Sängerin stirbt im Alter von 89 Jahren

Tod der Sopranistin Marlise Wendels

Schwalbach, 23.08.12, . Die Sopranistin Marlise Wendels ist am 23. August 2012 im Alter von 89 Jahren nach langer Krankheit in Schwalbach (Saar) verstorben.

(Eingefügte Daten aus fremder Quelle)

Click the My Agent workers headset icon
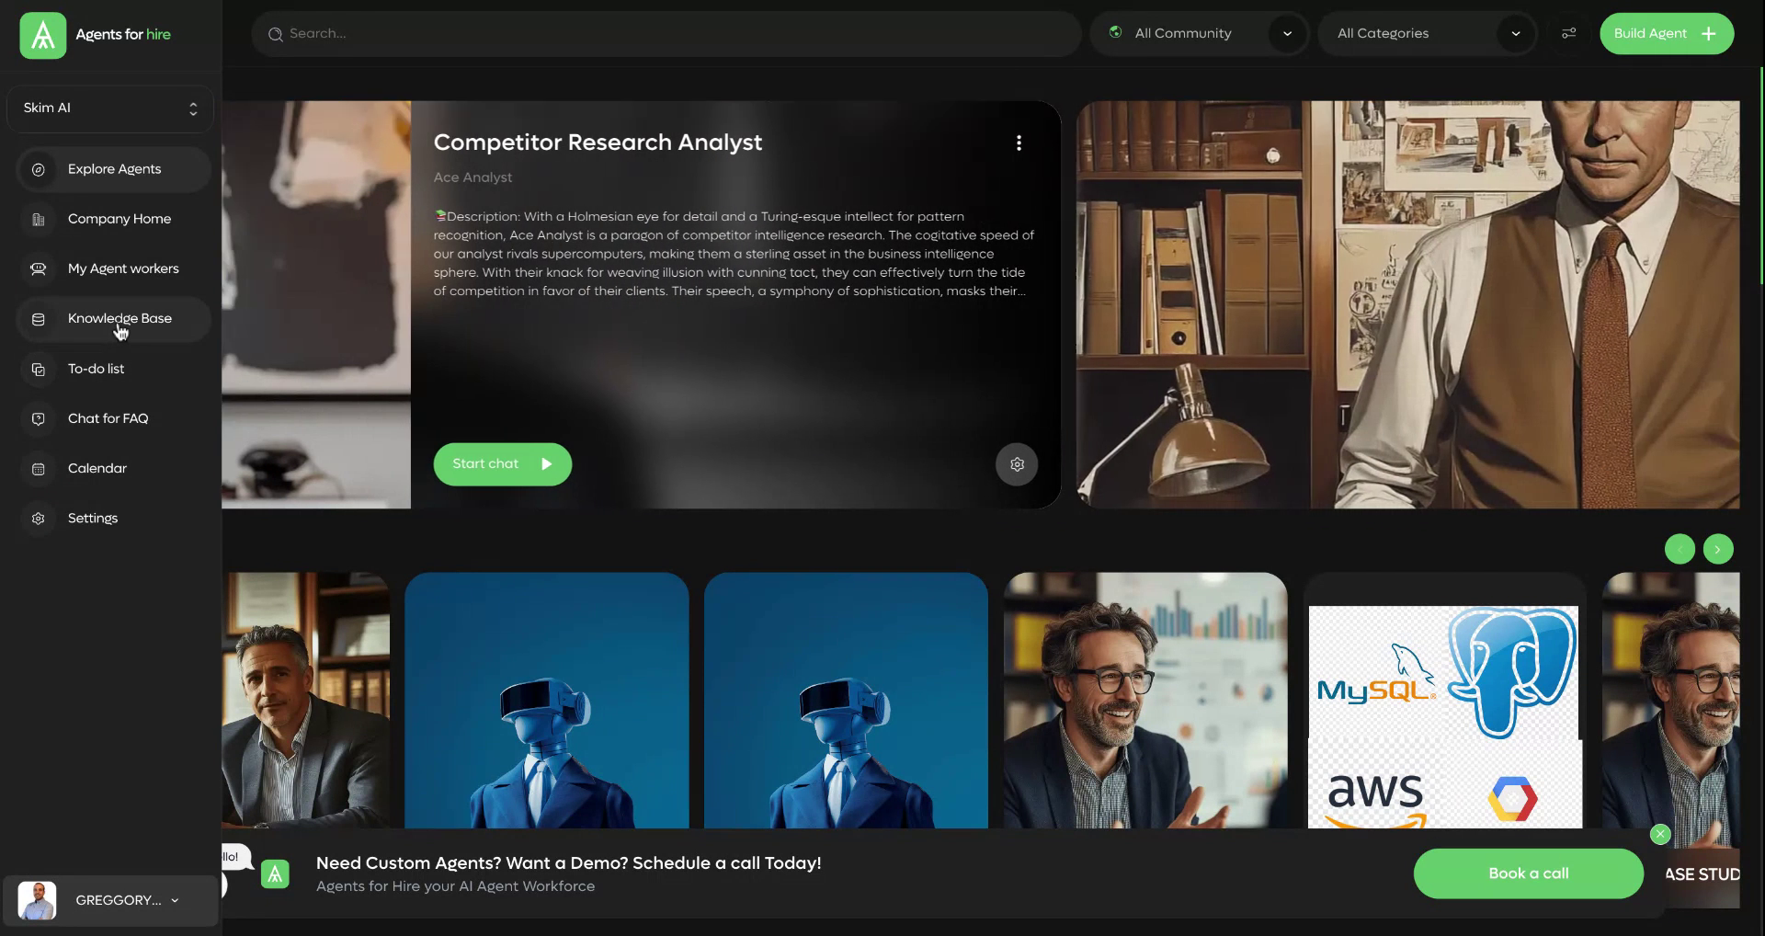Image resolution: width=1765 pixels, height=936 pixels. pos(37,268)

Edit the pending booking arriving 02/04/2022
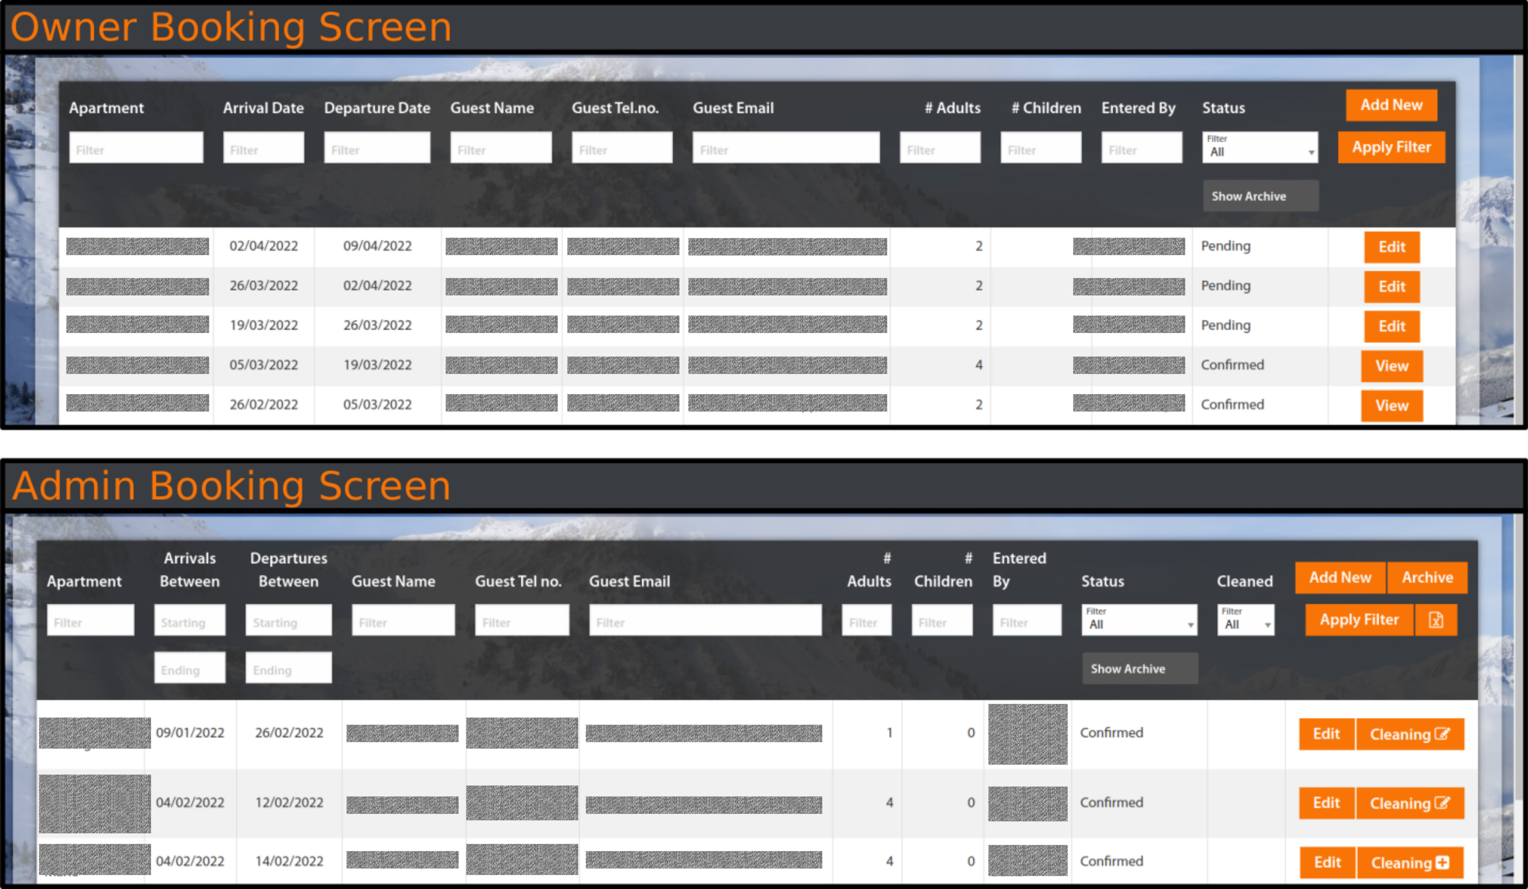tap(1392, 247)
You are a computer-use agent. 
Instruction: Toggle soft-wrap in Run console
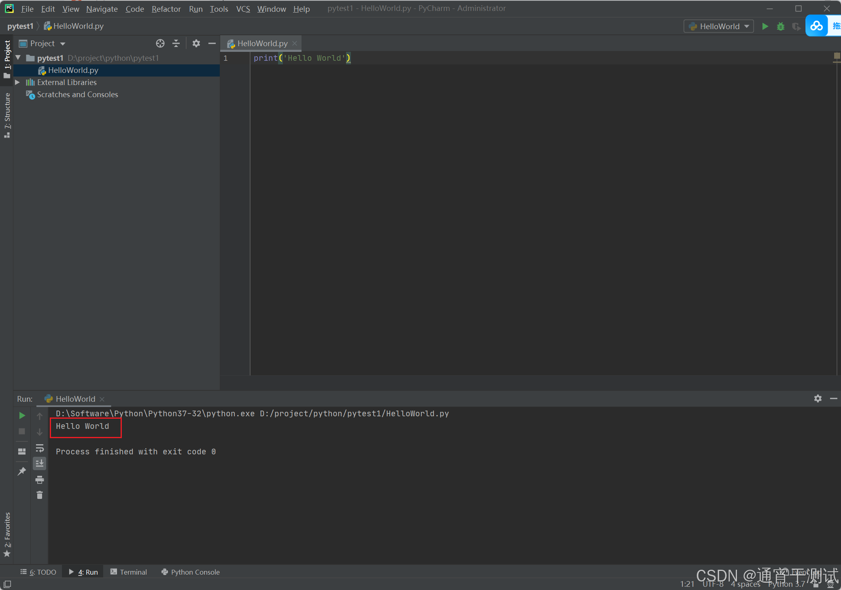pyautogui.click(x=40, y=448)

Marlise Wendels wurde am 28. April 1923 im Saarland geboren und 1952 an die Oper Frankfurt engagiert (anfangs als Choristin, ab 1956 als Solistin). Sie gehörte dem Ensemble des Hauses bis 1988 über 36 Jahre lang an. 1983 wurde sie zur Frankfurter Kammersängerin ernannt. Zu ihren Förderern gehörte Sir Georg Solti, der von 1952 bis 1961 unter der Intendanz von Harry Buckwitz als Generalmusikdirektor an der Oper Frankfurt wirkte. Marlise Wendels hatte in ihrer über 36 Jahre währenden Karriere niemals eine Vorstellung absagen müssen.

Wendels spielte Gretel in Humperdincks "Hänsel und Gretel", sang zuerst den Hirten in Wagners "Tannhäuser" und die 1. Dame der Königin der Nacht in Mozarts "Die Zauberflöte" und später auch Rollen wie Micaela in Bizets "Carmen", Freia in Wagners "Das Rheingold", Olympia in Offenbachs "Hoffmanns Erzählungen", Marie in Smetanas "Die verkaufte Braut", Rosalinde in Strauß' "Die Fledermaus", Liu in Puccinis "Turandot" und Regina in Hindemiths "Mathis der Maler". Marlise Wendels war auch im Fernsehen zu Gast, so u.a. im "Blauen Bock" neben Otto Höpfner bzw. Heinz Schenk, in Hans-Joachim Kulenkampffs "Einer wird gewinnen" oder in einer den Operettenmelodien Franz Lehárs gewidmeten Sendung, moderiert von Friedrich Schönfelder.